TOP NOTES: Aldehydes, Coriander, Bergamot, Marjoram, Rosewood
HEART NOTES: Rose, Geranium, Orris, Jasmine, Ylang-ylang, Carnation, Lily of the Valley, Osmanthus
BASE NOTES: Sandalwood, Vetiver, Honey, Amber, Musk, Benzoin, Tonka
If Vent Vert smells like the color green, then Nombre Noir smells like purple. "It is built around a note of dark rose," says one writer, "perfectly balanced between acid and sweet, with a pepper note." This writer goes on to say that it is attractive from the first note. To that I would add, and also past the last note. The mark of its greatness for me is that it produced a response I have to only a few perfumes that I enjoy: I craved it once it wore off the way one craves chocolate or the line of an almost forgotten poem.
Jammy, plummy, woody and rosy, part of Nombre Noir's power lies in the perfume's use of damascone. Expensive to create and easily ruined by sunlight, damascones are "aroma materials derived from the Bulgarian rose oil (rosa damascena). Encompassing rosy and fruity aspects, damascones have a vibrant and potent scent, marked by woody and tobacco like qualities, depending on the type."

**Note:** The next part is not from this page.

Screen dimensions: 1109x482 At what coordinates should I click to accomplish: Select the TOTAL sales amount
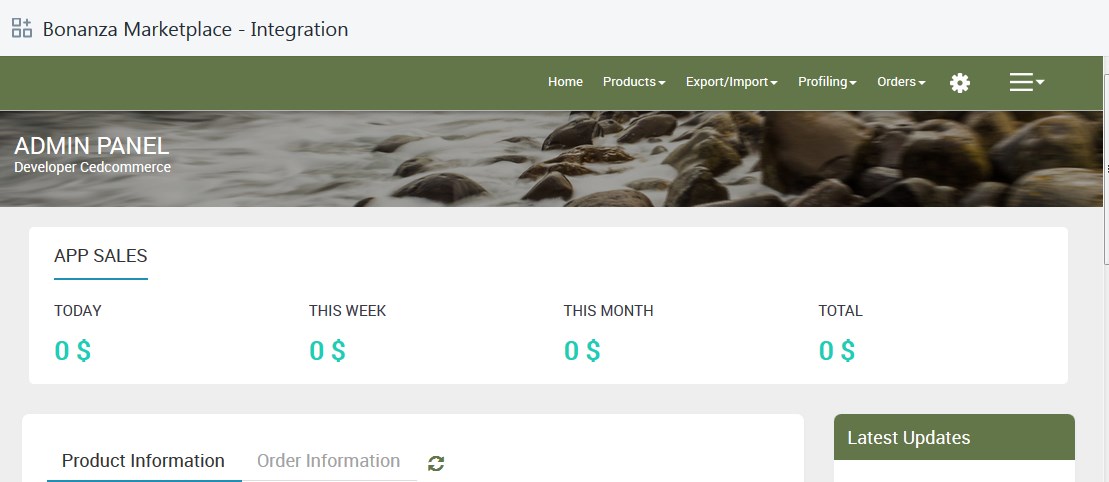point(837,351)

I've read that damascones impart an almost waxy or oily quality to scents, too, and I would argue that it's this sensual heaviness and depth that adds the "noir" to the floweriness of Nombre Noir, much as civet and costus add libidinal ballast to the flowers of My Sin and Rumeur. Dior's over-the-top but sexy-as-all-get-out Poison (heavy with damascones) is almost like Nombre Noir's slutty, younger sister. She shares her genetic makeup, but none of her elegance or mystery, like Megan Fox's tartiness to Angelina Jolie's smolder.
In the drydown, the woody-rosy-lipstick-waxiness of Nombre Noir settles into a bed of powdery honey with a not unpleasant little chemical kick. (Perhaps it's like that chemical hiss that tuberose emanates after you've left it in a vase for too long and, as you pass by it in the hall, are shocked to find it's coming from your flowers. Or, to make a taste analogy, it's the wonderful chemical taste of Jolly Rancher green apple candies. You taste apple — but you also taste the buttery-sour chemical that accompanies it, and it's this rich/sweet/sour combination that makes it appealing.)
But I will leave you there with my purple prose about the purple-smelling Nombre Noir. I'm off, like a lepidopterist, to capture another fleeting and beautiful thing.
"Nombre Noir was created in 1981 by nose Jean-Yves Leroy, one of the in-house perfumers for the Japanese brand Shiseido, under the artistic direction of Serge Lutens and Yusui Kumai, aiming to create their first 'western' fragrance. Lutens chose an extremely expensive natural osmanthus and a synthetic aromachemical, a big-stock damascone molecule of rosy-woody with prune. . .The perfume became infamous for its breakthrough packaging designed in collaboration among Serge Lutens, Shuichi Ikeda and Masataka Matsubara . . .Despite its high retail price, however, Nombre Noir was losing money because of the packaging according to rumours. And then it disappeared, to be lamentably discontinued shortly thereafter. The real reason seems to be because the high percentage of damascones contained contributed to the perfume being photo-sensitising." — From Perfume Shrine.